[Required action]:
Go through the material underneath and show every line where the string "computer" occurs.

+--

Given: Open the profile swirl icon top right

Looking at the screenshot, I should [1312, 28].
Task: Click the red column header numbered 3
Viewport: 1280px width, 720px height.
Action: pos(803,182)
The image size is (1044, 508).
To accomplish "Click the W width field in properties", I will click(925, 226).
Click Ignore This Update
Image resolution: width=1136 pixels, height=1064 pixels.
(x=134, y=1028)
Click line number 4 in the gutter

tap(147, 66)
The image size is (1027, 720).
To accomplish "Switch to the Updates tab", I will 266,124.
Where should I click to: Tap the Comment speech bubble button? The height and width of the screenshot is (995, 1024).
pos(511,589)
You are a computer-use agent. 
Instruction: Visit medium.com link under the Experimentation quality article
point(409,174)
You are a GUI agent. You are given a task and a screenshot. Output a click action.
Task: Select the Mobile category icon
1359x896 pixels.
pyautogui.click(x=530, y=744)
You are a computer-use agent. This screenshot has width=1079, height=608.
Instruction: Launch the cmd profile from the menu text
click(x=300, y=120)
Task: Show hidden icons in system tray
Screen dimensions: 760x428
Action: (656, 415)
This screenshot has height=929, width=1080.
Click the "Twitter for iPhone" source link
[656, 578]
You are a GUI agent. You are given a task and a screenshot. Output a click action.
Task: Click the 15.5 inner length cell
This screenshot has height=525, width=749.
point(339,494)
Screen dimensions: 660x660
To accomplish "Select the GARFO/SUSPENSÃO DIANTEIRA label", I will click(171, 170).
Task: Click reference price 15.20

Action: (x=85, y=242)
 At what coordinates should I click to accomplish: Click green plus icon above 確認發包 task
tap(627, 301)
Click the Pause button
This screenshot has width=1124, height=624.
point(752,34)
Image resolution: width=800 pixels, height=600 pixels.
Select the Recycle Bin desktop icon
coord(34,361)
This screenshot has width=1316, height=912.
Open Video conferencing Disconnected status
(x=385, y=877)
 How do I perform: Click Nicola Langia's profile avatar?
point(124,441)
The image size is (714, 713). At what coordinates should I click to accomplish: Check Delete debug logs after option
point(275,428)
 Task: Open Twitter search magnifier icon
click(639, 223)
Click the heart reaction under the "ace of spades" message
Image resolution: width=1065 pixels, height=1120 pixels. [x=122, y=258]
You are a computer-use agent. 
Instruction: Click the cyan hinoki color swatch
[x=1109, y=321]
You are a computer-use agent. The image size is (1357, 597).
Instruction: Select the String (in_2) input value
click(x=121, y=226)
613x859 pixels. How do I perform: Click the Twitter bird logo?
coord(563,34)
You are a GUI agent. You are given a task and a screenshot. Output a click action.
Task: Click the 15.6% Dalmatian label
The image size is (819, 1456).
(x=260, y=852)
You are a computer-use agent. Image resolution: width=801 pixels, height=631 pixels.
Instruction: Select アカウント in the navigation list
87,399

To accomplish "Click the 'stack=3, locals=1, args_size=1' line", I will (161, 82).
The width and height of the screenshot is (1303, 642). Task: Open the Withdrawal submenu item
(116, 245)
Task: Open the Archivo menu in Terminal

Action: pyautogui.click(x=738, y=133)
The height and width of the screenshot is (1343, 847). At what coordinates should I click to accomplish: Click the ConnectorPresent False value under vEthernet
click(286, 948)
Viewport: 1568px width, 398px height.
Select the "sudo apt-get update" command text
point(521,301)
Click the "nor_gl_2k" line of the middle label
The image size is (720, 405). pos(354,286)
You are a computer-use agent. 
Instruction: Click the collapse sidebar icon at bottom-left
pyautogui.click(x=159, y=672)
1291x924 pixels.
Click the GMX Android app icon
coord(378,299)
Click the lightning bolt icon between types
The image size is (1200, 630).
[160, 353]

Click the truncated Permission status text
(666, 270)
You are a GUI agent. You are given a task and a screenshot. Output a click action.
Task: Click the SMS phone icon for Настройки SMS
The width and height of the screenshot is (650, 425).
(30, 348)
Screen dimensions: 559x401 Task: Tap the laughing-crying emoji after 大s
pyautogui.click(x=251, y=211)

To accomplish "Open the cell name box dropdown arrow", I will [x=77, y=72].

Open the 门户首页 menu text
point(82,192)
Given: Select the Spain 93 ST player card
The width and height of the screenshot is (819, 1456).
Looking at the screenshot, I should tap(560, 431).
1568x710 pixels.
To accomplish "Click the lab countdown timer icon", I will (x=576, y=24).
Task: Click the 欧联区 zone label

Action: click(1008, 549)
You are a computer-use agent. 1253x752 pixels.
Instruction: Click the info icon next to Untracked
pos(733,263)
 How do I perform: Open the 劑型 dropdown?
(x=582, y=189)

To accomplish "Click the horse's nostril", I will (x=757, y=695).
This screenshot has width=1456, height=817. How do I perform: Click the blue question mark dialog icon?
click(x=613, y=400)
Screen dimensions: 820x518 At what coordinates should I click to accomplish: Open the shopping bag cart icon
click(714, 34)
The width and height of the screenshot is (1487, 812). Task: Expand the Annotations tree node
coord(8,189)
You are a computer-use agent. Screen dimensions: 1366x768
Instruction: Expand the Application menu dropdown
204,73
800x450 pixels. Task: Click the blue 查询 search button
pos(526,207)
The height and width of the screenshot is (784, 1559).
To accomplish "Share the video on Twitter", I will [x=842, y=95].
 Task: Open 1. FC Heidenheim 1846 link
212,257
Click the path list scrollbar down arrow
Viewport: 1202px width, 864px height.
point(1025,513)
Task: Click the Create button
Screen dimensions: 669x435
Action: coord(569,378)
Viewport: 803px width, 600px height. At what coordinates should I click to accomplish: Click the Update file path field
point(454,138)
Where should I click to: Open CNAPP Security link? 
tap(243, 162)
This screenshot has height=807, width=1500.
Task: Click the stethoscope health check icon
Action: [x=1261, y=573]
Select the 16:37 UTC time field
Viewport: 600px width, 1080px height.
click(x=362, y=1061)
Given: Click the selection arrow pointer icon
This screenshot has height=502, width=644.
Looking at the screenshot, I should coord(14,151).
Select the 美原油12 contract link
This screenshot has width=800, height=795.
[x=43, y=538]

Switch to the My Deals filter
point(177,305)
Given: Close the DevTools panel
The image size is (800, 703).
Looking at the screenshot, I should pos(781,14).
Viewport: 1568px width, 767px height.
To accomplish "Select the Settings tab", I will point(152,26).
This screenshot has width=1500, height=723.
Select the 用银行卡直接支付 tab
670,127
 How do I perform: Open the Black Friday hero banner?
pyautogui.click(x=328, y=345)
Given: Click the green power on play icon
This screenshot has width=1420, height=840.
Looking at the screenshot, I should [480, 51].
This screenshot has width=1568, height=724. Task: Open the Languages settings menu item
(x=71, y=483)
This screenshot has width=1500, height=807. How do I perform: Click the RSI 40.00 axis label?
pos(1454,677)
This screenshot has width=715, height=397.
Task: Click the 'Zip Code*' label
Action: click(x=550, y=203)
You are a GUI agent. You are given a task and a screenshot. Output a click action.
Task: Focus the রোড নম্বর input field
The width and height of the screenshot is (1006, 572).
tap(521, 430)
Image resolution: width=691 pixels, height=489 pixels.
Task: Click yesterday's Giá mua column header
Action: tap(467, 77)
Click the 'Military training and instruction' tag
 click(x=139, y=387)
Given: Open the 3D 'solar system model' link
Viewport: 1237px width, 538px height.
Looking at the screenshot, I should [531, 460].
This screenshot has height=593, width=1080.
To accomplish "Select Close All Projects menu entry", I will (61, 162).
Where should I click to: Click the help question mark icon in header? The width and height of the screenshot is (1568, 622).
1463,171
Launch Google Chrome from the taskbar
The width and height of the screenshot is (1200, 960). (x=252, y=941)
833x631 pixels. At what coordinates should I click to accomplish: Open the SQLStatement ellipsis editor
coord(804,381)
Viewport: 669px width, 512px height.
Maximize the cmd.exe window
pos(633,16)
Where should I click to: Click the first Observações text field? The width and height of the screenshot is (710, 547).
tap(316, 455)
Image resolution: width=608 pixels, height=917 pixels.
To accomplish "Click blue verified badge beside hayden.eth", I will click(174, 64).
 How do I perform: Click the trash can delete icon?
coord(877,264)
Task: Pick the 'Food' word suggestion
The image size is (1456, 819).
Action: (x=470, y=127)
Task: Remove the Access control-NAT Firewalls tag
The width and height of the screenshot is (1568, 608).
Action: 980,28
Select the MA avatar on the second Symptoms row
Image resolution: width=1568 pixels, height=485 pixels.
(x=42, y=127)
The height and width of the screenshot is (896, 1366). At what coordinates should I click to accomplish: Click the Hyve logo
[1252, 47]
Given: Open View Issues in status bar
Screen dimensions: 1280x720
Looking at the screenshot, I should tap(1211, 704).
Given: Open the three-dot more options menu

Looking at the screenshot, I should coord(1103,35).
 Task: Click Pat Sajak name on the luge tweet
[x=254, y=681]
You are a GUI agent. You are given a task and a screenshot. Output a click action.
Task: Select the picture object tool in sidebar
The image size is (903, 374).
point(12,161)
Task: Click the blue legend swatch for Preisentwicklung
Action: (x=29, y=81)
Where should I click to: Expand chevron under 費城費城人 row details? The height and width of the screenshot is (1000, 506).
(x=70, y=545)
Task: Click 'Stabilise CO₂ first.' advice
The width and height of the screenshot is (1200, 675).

+--

[Answer for the task]:
You are a computer-use agent. 
You are a computer-use agent. This screenshot has width=1079, height=608.
You are a computer-use agent. 
You are a computer-use agent. The image size is (1357, 597).
You are a computer-use agent. Image resolution: width=801 pixels, height=631 pixels.
You are a computer-use agent. 
You are a computer-use agent. 1253x752 pixels.
You are a computer-use agent. Screen dimensions: 1366x768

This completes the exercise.